A Modelling Framework for Regression with Collinearity

from arxiv, v2: Notation and presentation is changed for better understanding, a section of simulation and empirical analyses added (Sec.5), the proofs of Lemmas and Propositions moved to Appendix

This study addresses a fundamental, yet overlooked, gap between standard theory and empirical modelling practices in the OLS regression model $\boldsymbol{y}=\boldsymbol{X\beta}+\boldsymbol{u}$ with collinearity. In fact, while an estimated model in practice is desired to have stability and efficiency in its "individual OLS estimates", $\boldsymbol{y}$ itself has no capacity to identify and control the collinearity in $\boldsymbol{X}$ and hence no theory including model selection process (MSP) would fill this gap unless $\boldsymbol{X}$ is controlled in view of sampling theory. In this paper, first introducing a new concept of "empirically effective modelling" (EEM), we propose our EEM methodology (EEM-M) as an integrated process of two MSPs with data $(\boldsymbol{y^o,X})$ given. The first MSP uses $\boldsymbol{X}$ only, called the XMSP, and pre-selects a class $\scr{D}$ of models with individually inefficiency-controlled and collinearity-controlled OLS estimates, where the corresponding two controlling variables are chosen from predictive standard error of each estimate. Next, defining an inefficiency-collinearity risk index for each model, a partial ordering is introduced onto the set of models to compare without using $\boldsymbol{y^o}$, where the better-ness and admissibility of models are discussed. The second MSP is a commonly used MSP that uses $(\boldsymbol{y^o,X})$, and evaluates total model performance as a whole by such AIC, BIC, etc. to select an optimal model from $\scr{D}$. Third, to materialize the XMSP, two algorithms are proposed.

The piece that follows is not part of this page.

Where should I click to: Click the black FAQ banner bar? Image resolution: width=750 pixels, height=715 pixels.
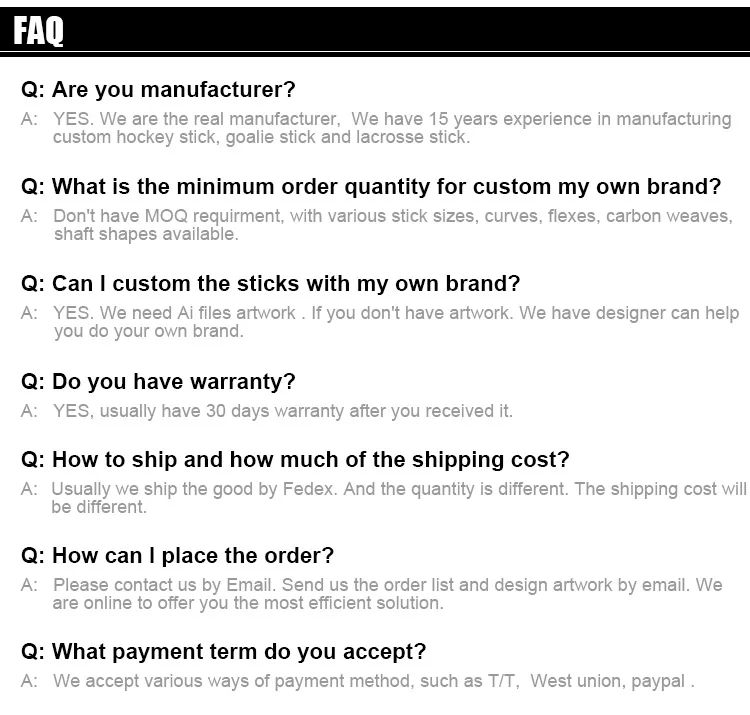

翻译：本研究解决了普通最小二乘（OLS）回归模型 $\boldsymbol{y}=\boldsymbol{X\beta}+\boldsymbol{u}$ 中标准理论与实证建模实践之间存在的一个基础性但常被忽视的差距。事实上，虽然实际中期望估计模型在其"个体OLS估计量"上具有稳定性和效率，但 $\boldsymbol{y}$ 本身无法识别和控制 $\boldsymbol{X}$ 中的共线性，因此除非基于抽样理论对 $\boldsymbol{X}$ 进行控制，否则包括模型选择过程（MSP）在内的任何理论都无法填补这一空白。本文首先引入"经验有效建模"（EEM）这一新概念，提出EEM方法论（EEM-M）作为给定数据 $(\boldsymbol{y^o,X})$ 的两个MSP的集成过程。第一个MSP仅使用 $\boldsymbol{X}$，称为XMSP，预选出一类具有个体低效控制与共线性控制OLS估计量的模型 $\scr{D}$，其中对应的两个控制变量选自每个估计量的预测标准误差。接着，为每个模型定义低效-共线性风险指数，在模型集合上引入偏序关系以在不使用 $\boldsymbol{y^o}$ 的情况下进行比较，并讨论模型的优劣性和可采纳性。第二个MSP是常用的基于 $(\boldsymbol{y^o,X})$ 的MSP，通过AIC、BIC等准则评估整体模型性能，从 $\scr{D}$ 中选择最优模型。最后，为实现XMSP，本文提出两种算法。